The Best Tool for Freezing Ground Beef: A Rolling Pin
I weigh out portions of ground meat and then move it to a freezer zip-top bag. The quart-size bags are perfect for a half-pound of meat, while the gallon-sized bags are great for one-pound portions.
Then before sealing the bag, I use a rolling pin to gently, but firmly, flatten the meat to 1/2-inch thick. Resist the urge to roll the pin back and forth as you would for rolling out cookie dough; you want to still see the striations of ground meat. Press out any excess air and seal the bag. Transfer to a freezer and lay flat until frozen, then stand the bag up or stack for space-saving storage. If you have a vacuum sealer, you can use this same technique with the bags specific to your machine.

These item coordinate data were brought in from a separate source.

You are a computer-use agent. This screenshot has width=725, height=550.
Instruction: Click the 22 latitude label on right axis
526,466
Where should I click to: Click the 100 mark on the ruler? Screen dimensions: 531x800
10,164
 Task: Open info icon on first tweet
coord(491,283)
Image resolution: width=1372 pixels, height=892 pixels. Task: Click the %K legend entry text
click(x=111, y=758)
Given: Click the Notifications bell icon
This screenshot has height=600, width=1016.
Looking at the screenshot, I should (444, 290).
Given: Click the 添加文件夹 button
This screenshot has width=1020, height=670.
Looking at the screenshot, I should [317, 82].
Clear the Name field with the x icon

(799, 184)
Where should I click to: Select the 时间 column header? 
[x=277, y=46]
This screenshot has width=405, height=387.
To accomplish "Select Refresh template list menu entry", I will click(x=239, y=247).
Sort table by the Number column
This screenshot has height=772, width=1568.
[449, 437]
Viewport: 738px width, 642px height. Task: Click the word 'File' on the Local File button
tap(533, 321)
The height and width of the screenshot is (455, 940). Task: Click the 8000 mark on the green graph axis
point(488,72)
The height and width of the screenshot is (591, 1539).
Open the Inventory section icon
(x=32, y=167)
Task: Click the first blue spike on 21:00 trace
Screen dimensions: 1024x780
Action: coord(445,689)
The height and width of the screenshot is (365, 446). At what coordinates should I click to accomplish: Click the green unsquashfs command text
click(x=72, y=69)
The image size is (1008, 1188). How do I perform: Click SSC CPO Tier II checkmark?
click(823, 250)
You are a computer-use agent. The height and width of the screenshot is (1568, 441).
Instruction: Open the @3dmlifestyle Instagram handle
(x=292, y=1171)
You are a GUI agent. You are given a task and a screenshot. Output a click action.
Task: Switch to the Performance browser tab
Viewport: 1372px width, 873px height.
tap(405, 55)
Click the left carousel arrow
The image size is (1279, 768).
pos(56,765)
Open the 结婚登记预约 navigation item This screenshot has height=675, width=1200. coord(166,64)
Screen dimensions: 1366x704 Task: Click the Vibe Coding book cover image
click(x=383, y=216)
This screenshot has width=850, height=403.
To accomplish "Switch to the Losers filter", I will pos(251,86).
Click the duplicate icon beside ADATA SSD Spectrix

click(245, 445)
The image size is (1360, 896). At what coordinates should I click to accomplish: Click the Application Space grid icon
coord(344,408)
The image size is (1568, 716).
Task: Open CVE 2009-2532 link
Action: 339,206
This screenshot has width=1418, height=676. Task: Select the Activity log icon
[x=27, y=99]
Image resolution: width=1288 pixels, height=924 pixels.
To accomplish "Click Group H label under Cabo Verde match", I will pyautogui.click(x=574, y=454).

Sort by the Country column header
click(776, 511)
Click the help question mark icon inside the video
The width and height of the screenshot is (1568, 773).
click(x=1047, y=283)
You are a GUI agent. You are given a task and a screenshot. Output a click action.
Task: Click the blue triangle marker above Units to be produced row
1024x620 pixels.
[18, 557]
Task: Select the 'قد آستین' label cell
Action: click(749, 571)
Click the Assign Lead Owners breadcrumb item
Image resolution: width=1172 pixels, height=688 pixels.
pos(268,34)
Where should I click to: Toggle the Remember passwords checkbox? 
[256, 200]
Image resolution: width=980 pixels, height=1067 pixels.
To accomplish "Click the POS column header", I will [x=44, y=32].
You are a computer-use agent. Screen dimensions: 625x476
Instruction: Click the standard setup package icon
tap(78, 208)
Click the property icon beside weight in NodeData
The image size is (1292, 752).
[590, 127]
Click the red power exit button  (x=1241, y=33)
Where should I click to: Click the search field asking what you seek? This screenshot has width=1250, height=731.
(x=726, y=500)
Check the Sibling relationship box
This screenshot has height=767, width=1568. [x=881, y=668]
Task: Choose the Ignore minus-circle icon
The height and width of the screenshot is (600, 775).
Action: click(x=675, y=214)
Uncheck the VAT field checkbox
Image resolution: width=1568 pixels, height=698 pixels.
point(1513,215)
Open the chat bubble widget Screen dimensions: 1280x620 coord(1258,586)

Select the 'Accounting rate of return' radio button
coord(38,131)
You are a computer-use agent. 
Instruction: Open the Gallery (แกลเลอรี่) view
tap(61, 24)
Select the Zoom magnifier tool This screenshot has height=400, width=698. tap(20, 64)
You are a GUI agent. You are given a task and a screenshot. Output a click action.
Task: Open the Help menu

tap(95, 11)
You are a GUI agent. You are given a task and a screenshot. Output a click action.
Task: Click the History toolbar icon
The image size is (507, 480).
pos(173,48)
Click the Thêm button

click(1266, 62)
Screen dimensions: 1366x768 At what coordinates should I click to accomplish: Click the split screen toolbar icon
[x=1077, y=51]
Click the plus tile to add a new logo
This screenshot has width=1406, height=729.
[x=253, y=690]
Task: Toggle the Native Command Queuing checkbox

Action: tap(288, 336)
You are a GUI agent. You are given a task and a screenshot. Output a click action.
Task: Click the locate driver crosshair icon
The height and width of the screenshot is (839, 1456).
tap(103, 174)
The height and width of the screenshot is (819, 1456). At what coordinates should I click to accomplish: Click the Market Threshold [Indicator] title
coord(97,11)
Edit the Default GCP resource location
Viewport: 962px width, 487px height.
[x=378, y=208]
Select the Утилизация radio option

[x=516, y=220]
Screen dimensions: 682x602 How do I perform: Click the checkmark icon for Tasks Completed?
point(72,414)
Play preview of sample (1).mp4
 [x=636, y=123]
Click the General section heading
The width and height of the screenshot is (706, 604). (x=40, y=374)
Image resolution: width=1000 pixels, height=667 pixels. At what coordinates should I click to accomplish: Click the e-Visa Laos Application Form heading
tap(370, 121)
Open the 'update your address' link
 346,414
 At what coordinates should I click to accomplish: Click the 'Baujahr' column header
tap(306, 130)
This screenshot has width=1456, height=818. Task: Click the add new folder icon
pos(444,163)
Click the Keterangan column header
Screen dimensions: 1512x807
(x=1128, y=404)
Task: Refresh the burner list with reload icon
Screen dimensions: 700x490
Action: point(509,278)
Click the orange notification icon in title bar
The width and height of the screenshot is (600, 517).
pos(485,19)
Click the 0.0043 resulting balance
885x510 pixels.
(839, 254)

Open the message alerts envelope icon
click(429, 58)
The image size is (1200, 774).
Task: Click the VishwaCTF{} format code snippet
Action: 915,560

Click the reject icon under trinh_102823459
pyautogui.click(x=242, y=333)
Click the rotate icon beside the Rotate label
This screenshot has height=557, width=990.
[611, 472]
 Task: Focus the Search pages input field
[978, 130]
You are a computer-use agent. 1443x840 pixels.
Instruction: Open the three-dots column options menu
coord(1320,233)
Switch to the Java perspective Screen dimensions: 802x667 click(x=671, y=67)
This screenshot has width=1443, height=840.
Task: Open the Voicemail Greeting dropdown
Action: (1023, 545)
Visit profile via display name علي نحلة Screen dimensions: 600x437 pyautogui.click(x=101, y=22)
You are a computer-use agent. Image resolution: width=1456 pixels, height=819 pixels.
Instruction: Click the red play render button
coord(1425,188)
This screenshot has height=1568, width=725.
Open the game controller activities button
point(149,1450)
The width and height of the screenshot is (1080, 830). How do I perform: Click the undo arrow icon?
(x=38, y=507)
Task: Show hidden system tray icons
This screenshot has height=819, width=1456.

Air Is the Enemy of Frozen Meat
If the meat is exposed to too much air in the freezer, it will lead to freezer burn or dehydration in the freezer. Although it is safe to eat freezer-burned meat, the color and flavor may be off-putting. Flattening the meat in a freezer zip-top bag expels much of the air that would damage the meat while making smart use out of limited freezer space.
Freeze Flat for a Faster Thaw
The final bonus of freezing ground beef flat is that it defrosts much more quickly than the thick hunk you brought home from the store. More surface area means a quicker thaw and less time to bring dinner from freezer to table. You can defrost ground beef in any number of ways; a bag of flat frozen ground beef will thaw in the refrigerator in under two hours or in the microwave in less than five minutes. But my favorite way to defrost is to transfer the bag from the freezer to a large bowl in the sink. Let cool water slowly drizzle over the meat, and in five to 10 minutes, your meat will be recipe ready.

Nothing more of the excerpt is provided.